Matanya memicing saat melihat mobil Candra yang keluar dari komplek perumahan, sedang berbelok ke arah kiri. Di dalamnya ada Clarissa yang sedang bersandar di lengan Candra yang tidak dipakai untuk menyetir.

Terlalu terkejut dengan kedekatan mereka yang tidak seperti seorang teman, Citra menjadi curiga. Ia ingin mengikuti mereka tapi sulit bagi Citra karena ia tidak memiliki kendaraan.

Seperti sedang didukung oleh semesta untuk mencari kebenarannya, tak jauh dari tempatnya berdiri ada tukang ojek yang baru saja menurunkan penumpang.

"Pak, nanti saya ambil lagi ya," pesan Citra pada tukang bakso. Kemudian Citra segera berlari menghampiri tukang ojek tersebut, sebelum ia pergi dari sana.

"Abang ojek 'kan, ya?"

"Iya neng."

"Buru bang, puter balik. Nanti saya kasih tahu jalannya," ujar Citra buru-buru naik ke jok belakang.

Matanya mencari dengan gelisah mobil Candra. Ia tidak ingin kehilangan jejak mereka karena Citra ingin tahu alasan kedekatan mereka yang terlihat tidak biasa. Lalu matanya menangkap mobil Candra yang sedang berhenti di lampu merah. Citra bernapas lega karena berhasil menyusul mereka.

"Bang, tolong ikuti mobil Itu terus ya,"

"Iya, Neng."

Setelah beberapa menit perjalanan, akhirnya mobil yang dikendarai oleh Candra berhenti di sebuah restoran. Citra ikut turun di parkiran, jauh dari jangkauan pandangan mereka.

Melihat mereka masuk ke dalam sana membuat Citra pun ikut masuk dan duduk di tempat yang tak jauh dari mereka. Agar tidak terlihat, Citra menjadikan buku menu sebagai penutup wajahnya.

Interaksi mereka terlihat mesra, tidak seperti teman pada umumnya. Melihat hal itu, Citra pun jadi curiga.

Jangan-jangan mereka pacaran.

Tiba-tiba Citra dilanda perasaan sesak yang membuatnya sulit untuk bernapas dengan benar. Pikirannya dipenuhi dengan pertanyaan-pertanyaan sejak kapan mereka menjalin hubungan? Apakah sejak lama, sejak ia masih berpacaran dengan Gustiar?

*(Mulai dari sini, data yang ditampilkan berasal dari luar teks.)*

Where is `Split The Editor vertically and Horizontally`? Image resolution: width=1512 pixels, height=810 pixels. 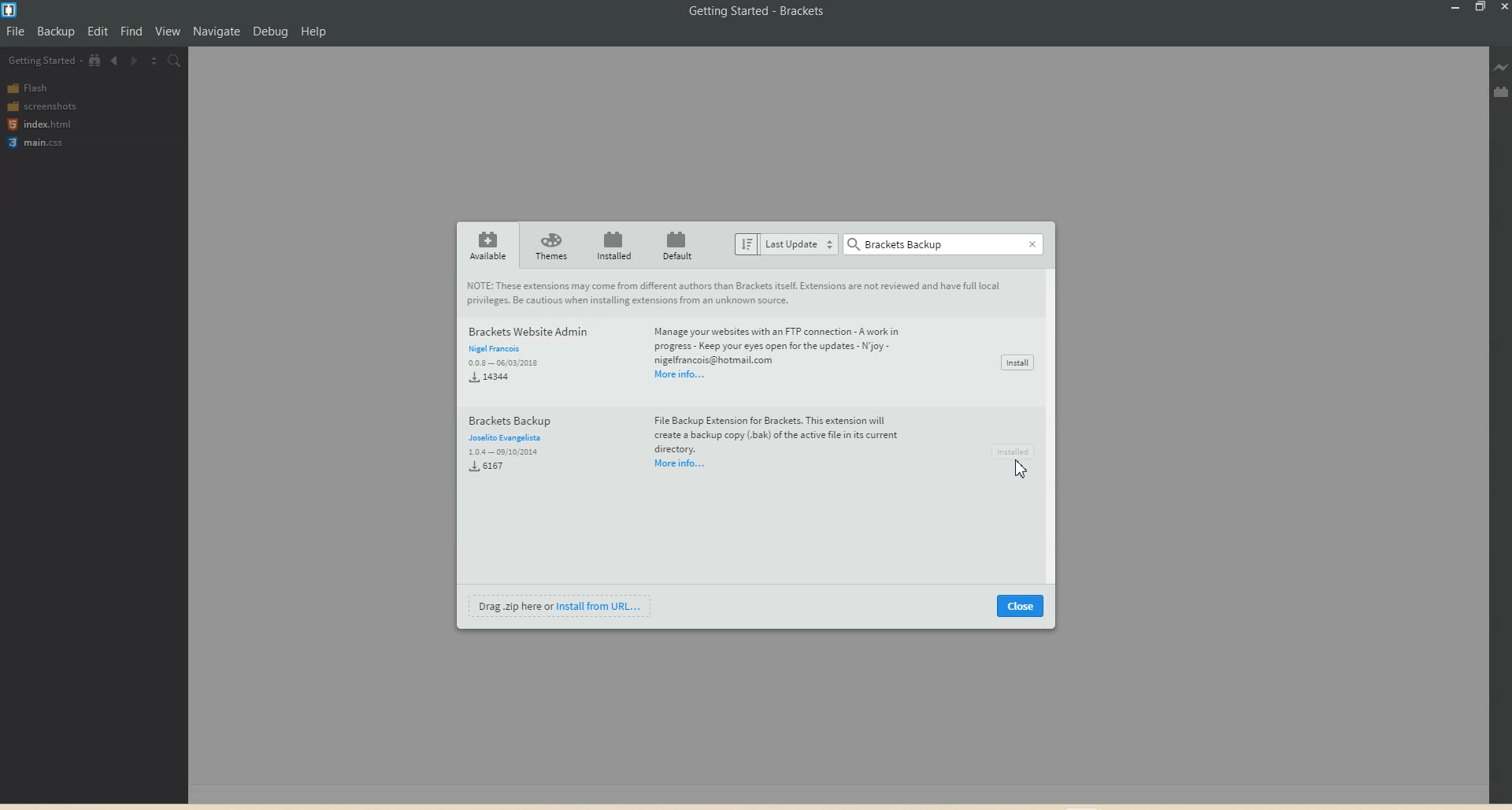 Split The Editor vertically and Horizontally is located at coordinates (153, 61).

Lalu mengapa Candra tega menjalin hubungan dengan Clarissa saat ia masih menjalin hubungan dengan Gustiar demi bisa menjadi pacarnya?

Citra berjalan mendekat, ia merasa harus memastikan kapan hubungan mereka telah terjalin.

Pembicaraan mereka terlihat sangat serius sampai-sampai mereka tidak menyadari keberadaan Citra yang tak jauh dari mereka.

Lalu, langkah Citra berhenti saat ia mendengar nama Gustiar disebut dalam percakapan mereka.